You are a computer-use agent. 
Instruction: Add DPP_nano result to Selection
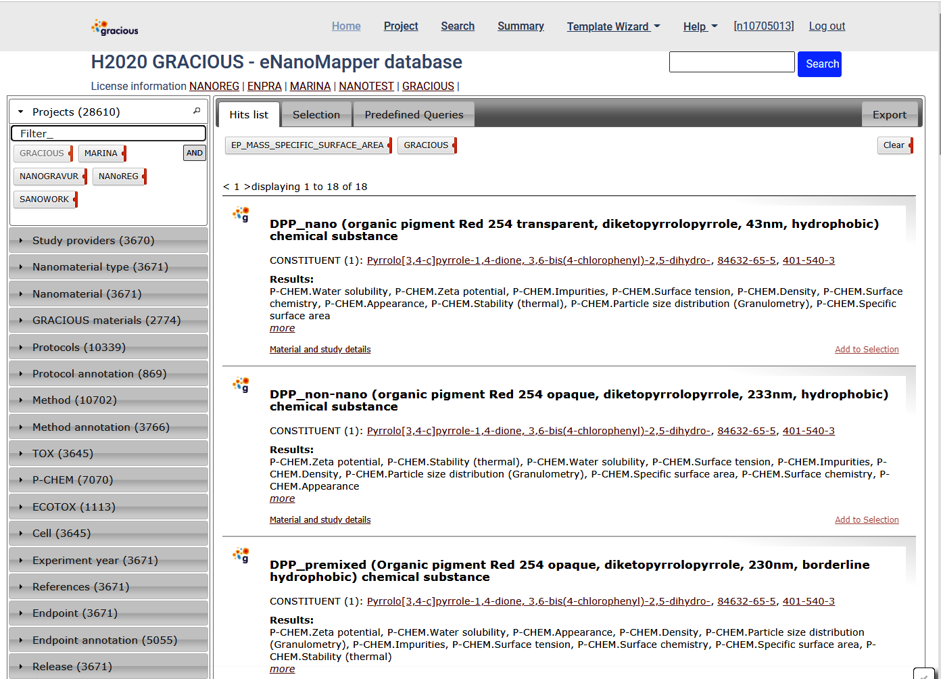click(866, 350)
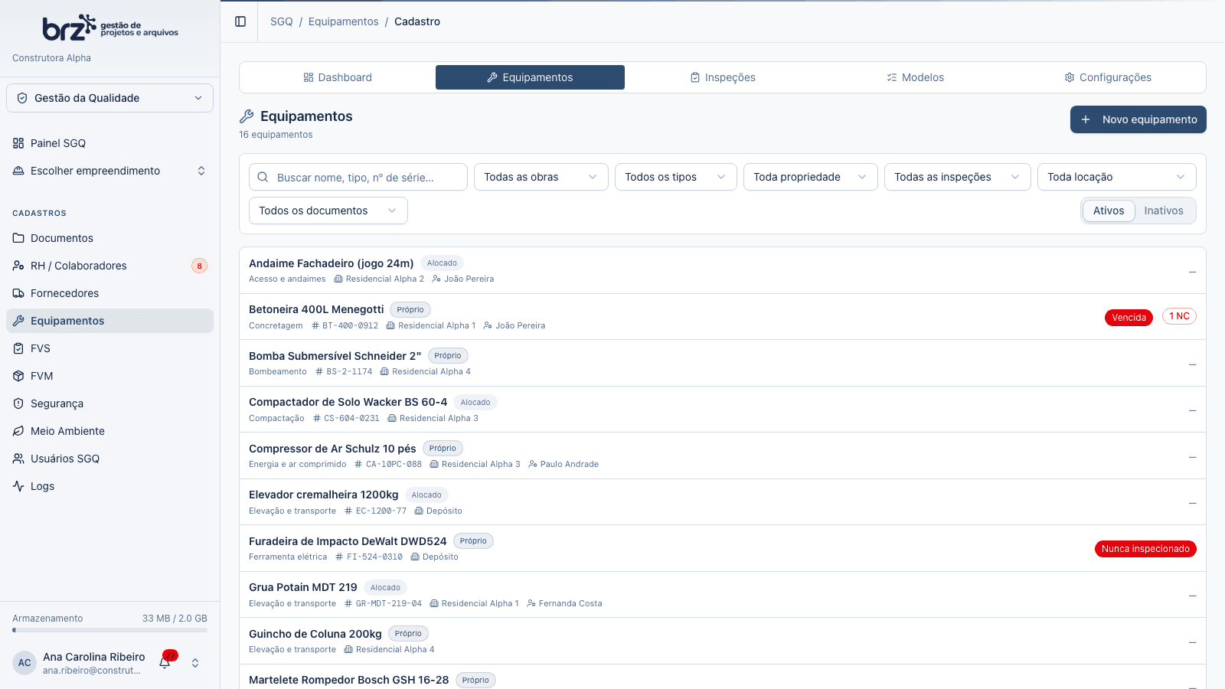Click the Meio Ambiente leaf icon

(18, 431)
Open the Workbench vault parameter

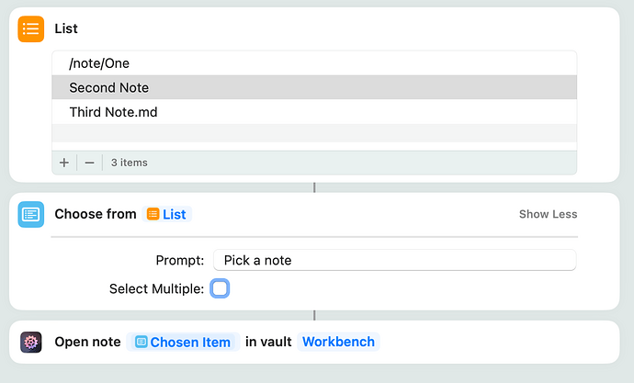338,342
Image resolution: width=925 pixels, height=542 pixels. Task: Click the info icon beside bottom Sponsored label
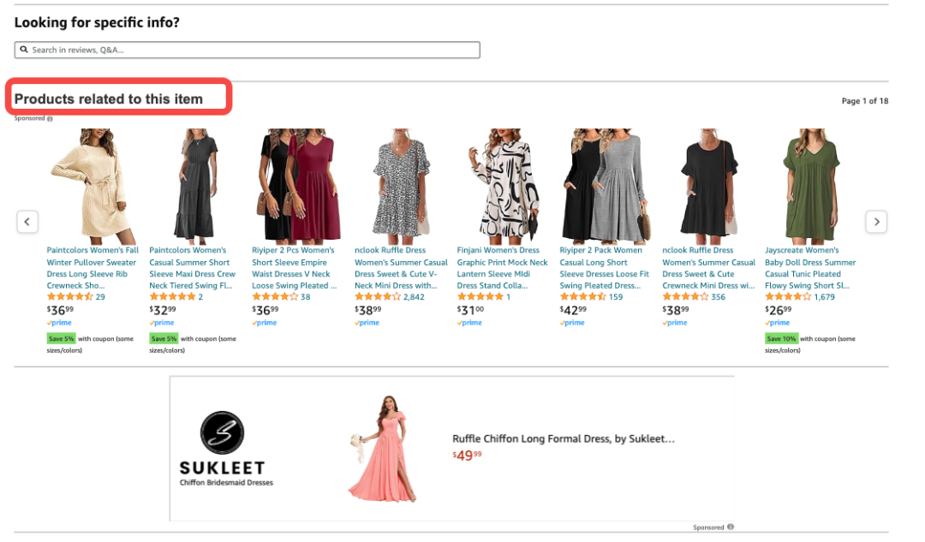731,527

Brief>
Everything in the records except the pictures should be printed again exactly.

Your solution>
You are a computer-use agent. 
Instruction: Add DPP_nano result to Selection
click(866, 350)
Click the Meio Ambiente leaf icon

(18, 431)
Open the Workbench vault parameter

338,342
Image resolution: width=925 pixels, height=542 pixels. Task: Click the info icon beside bottom Sponsored label
731,527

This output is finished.